# Amaç
Dursaliye Şahan'ın kitabını anlatan metne göre Tottenham Çocukları'nın İngilizce çevirisini hangi yayınevinin bastığını yazın.

# Verilen metin
════════════════════

Göçmen yazar Dursaliye Şahan’ın Tottenham Çocukları adını taşıyan kitabının İngilizce çevirisi Londra merkezli yayınevi Press Dionysus tarafından basıldı. Şahan, Tottenham Çocukları’nda göç meselesinin ihmal edilen yönlerinden birine göçün arkasında yatan sosyo-politik ilişkilere Keko’nun hikâyesi üzerinden yer veriyor.

 


Tuncay Bilecen

Göçmen edebiyatının kaderi çoğu zaman göçmenlerin kaderiyle aynıdır. Ne bulundukları ülkede kabul görürler ne de anavatanlarında. Arafta, arada kalmış bir edebiyattır bu. Anadille yazılsa kendi vatanında, göç ettiği toplumun diliyle yazılsa bulunulan ülkede üvey evlat muamelesi görür.

Göçmen edebiyatçılar farklı kültürleri yaşamanın verdiği tecrübeyle yeni bir dil evreni kurma konusunda daha mahir olsalar da kendilerini kabul ettirmeleri çok daha zordur. Buna ancak bu konuda ısrar ve inat eden dil işçileri direnebilir. İşte bu inatçı yazarlardan biri olan Dursaliye Şahan, hem kendisinin ve içinde yaşadığı toplumun göç deneyimini hem de geride bıraktığı toprakların sosyo-kültürel yapısını, geleneklerini birbiriyle yoğurarak öykü ve romanlar kaleme alıyor uzun yıllardır.

════════════════════

# Verilen malzeme

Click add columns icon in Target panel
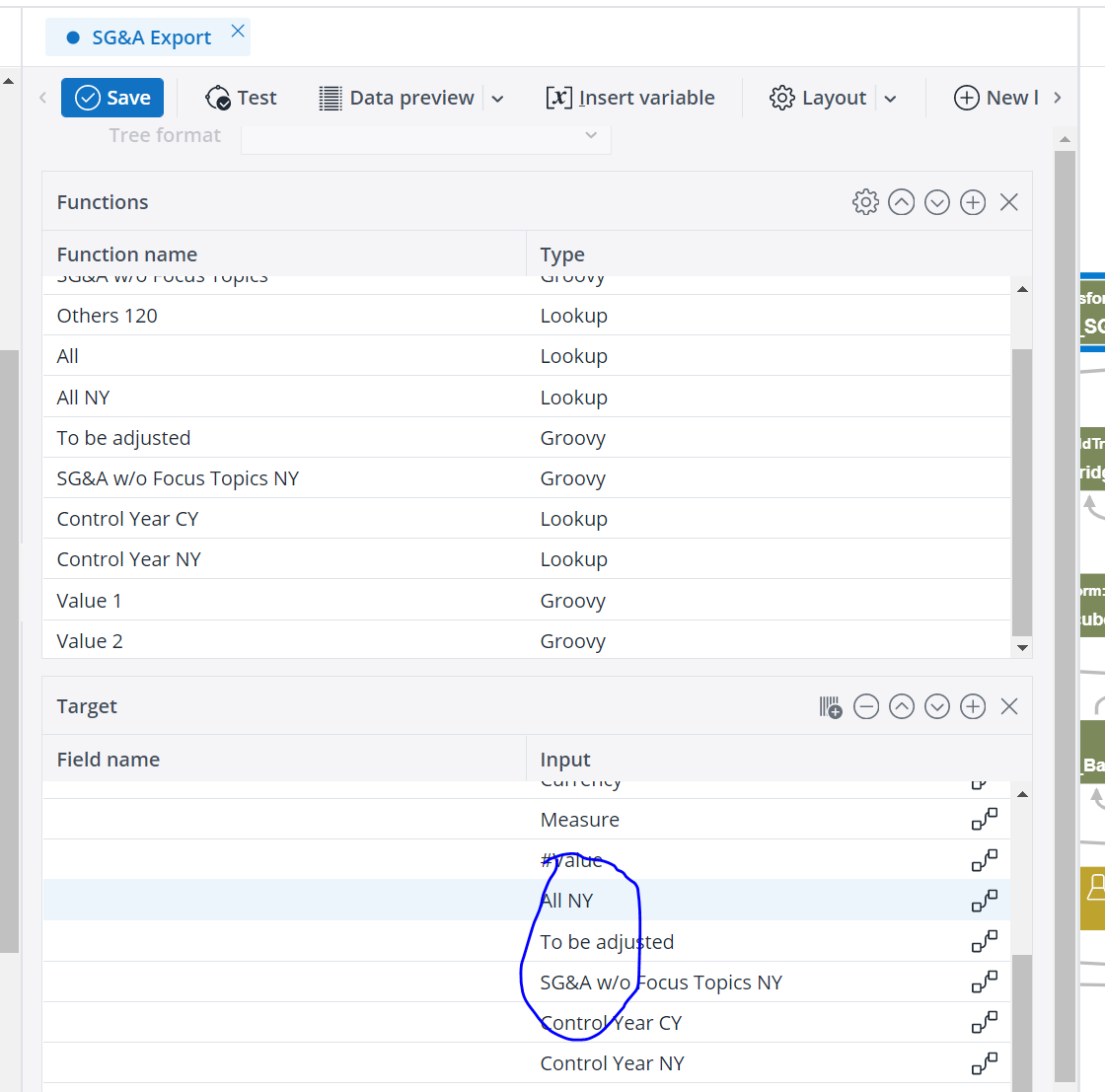This screenshot has height=1092, width=1105. tap(831, 706)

════════════════════

# Cevap
Londra merkezli Press Dionysus yayınevi bastı.